Vous ne croyez pas si bien dire en parlant de vie éternelle à propos de développement durable qui n’est rien d’autre que du libéralisme avancé recyclant le temps de la parousie, soit le paradis annoncé (voir la roue de Deming : Plan Do Check Act : catéchisme de base en entreprise, comme temps éternel, symbolisant avant tout l’éternelle plus-value).

C’est ainsi que le développement durable se vend depuis le début, et depuis le début comme manière de faire faire des couilles en or aux entreprises.

Phrases de merde, je vous livre de quoi en dire plus avec tout l’art d’une poésie dévoyée.

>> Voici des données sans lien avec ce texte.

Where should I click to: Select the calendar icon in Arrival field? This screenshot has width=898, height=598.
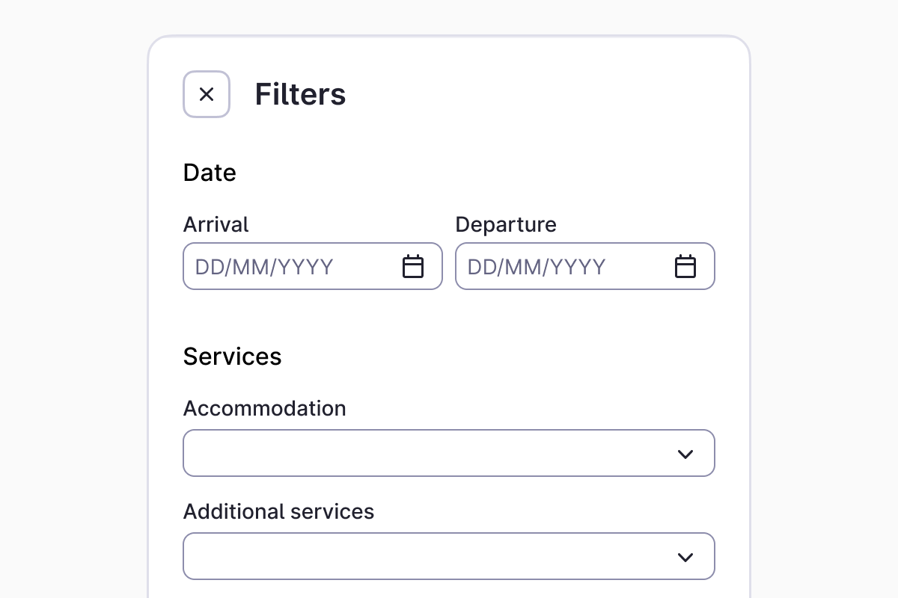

L’œuvre d’art en question sur ce lien : Autodictat/iciel.


Des aphorismes estivaux

Un lecteur nous envoie ces quelques aphorismes pour que nous vous les offrions. 

Aphorismes.

Une incertitude pragmatique.

 

Un coeur raisonne beaucoup trop.

 

Le manque de sommeil reste encore la façon la plus simple d’endormir sa conscience.

 

La confiance, anagramme de plusieurs mots, est annihilée par la trahison, condensé de plusieurs maux.

 

La société survit par un manque d’émotion, elle encourage sournoisement un pragmastisme écoeuré.

 

Je n’aurai jamais imaginé qu’un soupir – hachuré, entrecoupé, trompeur – puisse éteindre mon énergie.

 

Réalité subjective mais verité objective. D’un même élément physique, la perception de chacun en fera un substant propre à son monde. La verité, elle, est commune, inébranlable.

 

Les larmes, ce pont fragile entre le coeur et l’esprit.

 

L’univers entier réside dans l’état qui survient entre l’éveil et le sommeil.

 

Le désespoir survient sans crier gare. Il s’accroche à l’être, en fait son ami, son confident.

 

L’amour, cette drogue versatile qui offre un moment d’extase, une descente douloureuse, un manque cruel.

 

D’un rire nerveux au regard fuyant, le mensonge éhonté semble toujours faire rougir.